Then there was the treatment of refugees and would be immigrants on the United States – Mexican border including the separation of families, locking children in cages without adequate sanitary or living conditions, and the alleged forced sterilization of women in the custody of the Immigration and Naturalization service and Border Patrol in private prisons on the border, his support for far right racist and White Nationalist extremist groups including Neo-Nazis in actions all over the country which have included attacks on Synagogues, Mosques, and Black Churches.

Likewise the use of heavy handed and brutal police assaults on mostly peaceful Black Lives Matters Protesters, while ignoring looters taking advance of those demonstrations to commit crimes. The most egregious of these was led by the former President himself in broad daylight in Lafayette Park where massive numbers of Metropolitan Police, US Marshals, and numerous other Federal law enforcement agencies backed by the National Guard with active duty Army units in reserve attacked unarmed people doing nothing more than singing or chanting near St John’s Church. The attack on the protesters was notable for its lack of restraint and the President, Attorney General, Secretary of Defense and Chairman of the Joint Chiefs of Staff being involved. The SECDEF and Chairman of the JCS quickly distanced themselves from the attack and condemned it, but few others in the Administration or GOP Senators or Congressmen raised a single protest.

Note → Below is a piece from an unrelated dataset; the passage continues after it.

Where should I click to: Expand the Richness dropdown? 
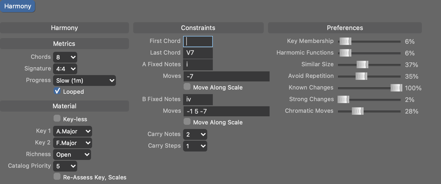[x=72, y=155]
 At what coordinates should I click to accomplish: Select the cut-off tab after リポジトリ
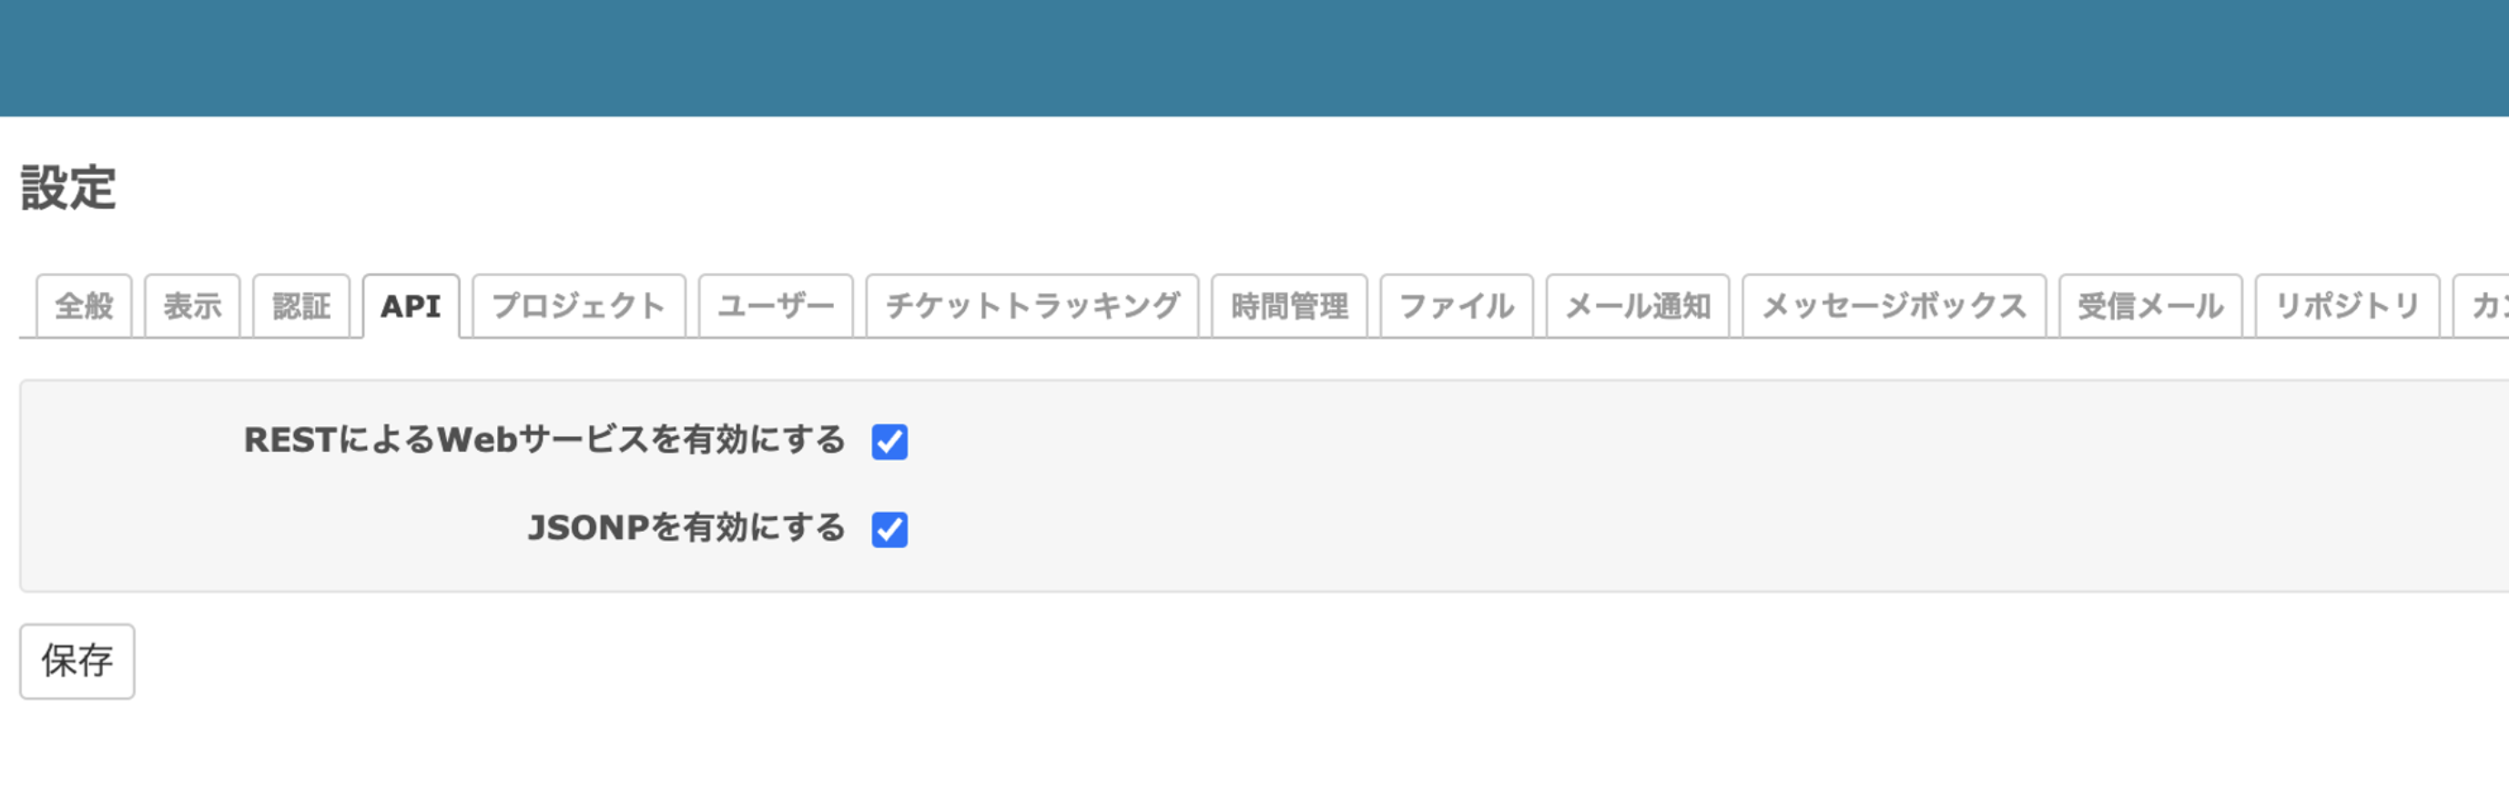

On Friday the former President’s defense team is planing on showing videos of BLM protestors, but more focused on the criminal looters in order to draw a moral equivalency argument. They will also show videos of House and Senate members calling for justice after the race based murders of Black Americans by police and ordinary citizens. But none ever called for an attack on the Congress, the White House or the deaths of their opponents. They insisted that the justice system from local police, sheriffs and prosecutors to the Department of Justice obey the laws against unreasonable force and violence. That will be their argument beginning Friday. They will show rioters and burning buildings but not put them in context. It will be like how the Nazis used the Reichstag Fire to seize complete political and police control and shut down opposition political parties and publications.

Sadly, that tactic may work because it plays to the inherent and often violent racism of the GOP base, and many Senators lack the moral, physical, and political courage to confront that base. Of course there are some in the Senate many in the House, and even more in the State and local GOP that are completely on board with all of this, and even now are censuring, banishing, and challenging any GOP office holder that is that 100% in for Trump. This is not the Party of Lincoln, Grant, Teddy Roosevelt, Eisenhower, Reagan or either Bush. Instead it has become a fascist, racist, theocratic, authoritarian party committed to destroying the Constitution, our Republic, Democracy, and institutions. Despite their election loss they will continue to overthrow the Republic through legal and violent means, just like Hitler’s Nazis.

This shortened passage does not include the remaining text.